Parathyroidectomy is expected to normalize serum calcium in uncomplicated patients undergoing initial neck exploration for parathyroid adenoma in 90 to 95 per cent of patients in active surgical centres. Patients with neuromuscular symptoms can be expected to improve after surgery. Evidence of type II muscle fibre atrophy was documented in a series of patients with proximal muscle weakness and primary hyperparathyroidism. After parathyroidectomy, their muscle strength improved. The incidence of recurrent nephrolithiasis is decreased, and some reports indicate an improvement in renal function in patients with declining glomerular filtration rate. The effect of parathyroidectomy on psychiatric symptoms of mental dullness and confusion is seen within days of surgery. However, anxiety, depression, and psychotic syndromes generally are not improved by surgical treatment.

 

Classic hyperparathyroid bone disease (osteitis fibrosa cystica) will heal rapidly and is one unambiguous indication for parathyroidectomy. Osteoporosis is used as a criteria for surgery; however, the response to surgery appears to be transient. Quantitative CT of vertebral density in one series demonstrated a non-sustained increase in bone density of 13 per cent after 4 months. In a separate study dual photon absorptiometry demonstrated a 10 per cent increase in vertebral or forearm bone density 3 months after successful surgery; there was no further increase in bone mass with time, however.
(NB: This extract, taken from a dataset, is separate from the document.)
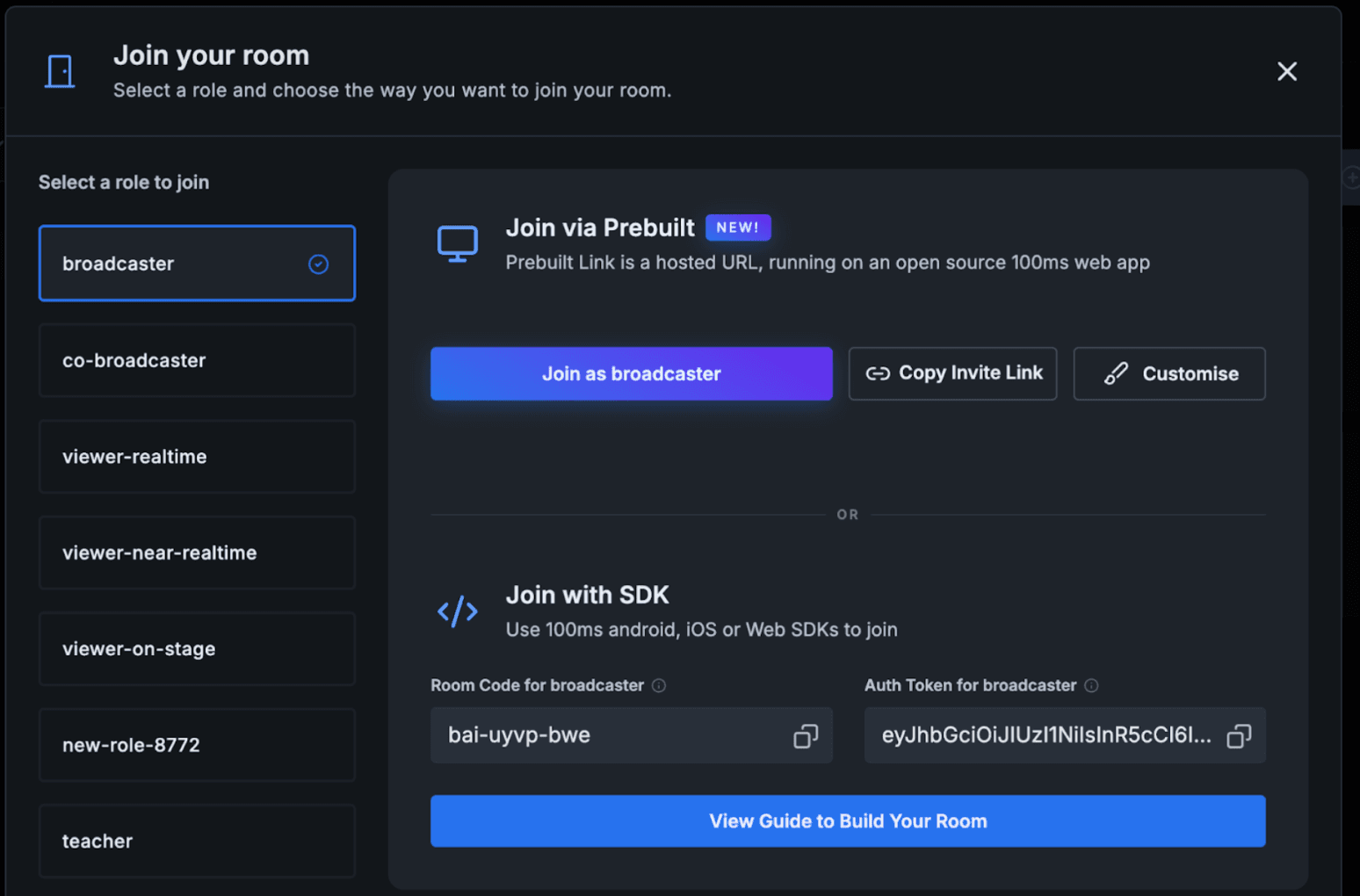The image size is (1360, 896).
Task: Click the code brackets icon beside Join with SDK
Action: (458, 611)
Although more studies will be needed to clarify this issue, the effect of parathyroidectomy on the reversal of osteoporosis appears to be modest.

 

In summary, operative intervention in the patient with primary hyperparathyroidism can produce excellent results. With the appropriate preoperative evaluation to identify patients at risk for metabolic complications, and in experienced surgical hands, long-term cure rates of 95 per cent can be expected in patients whose hyperthyroidism is due to a parathyroid adenoma.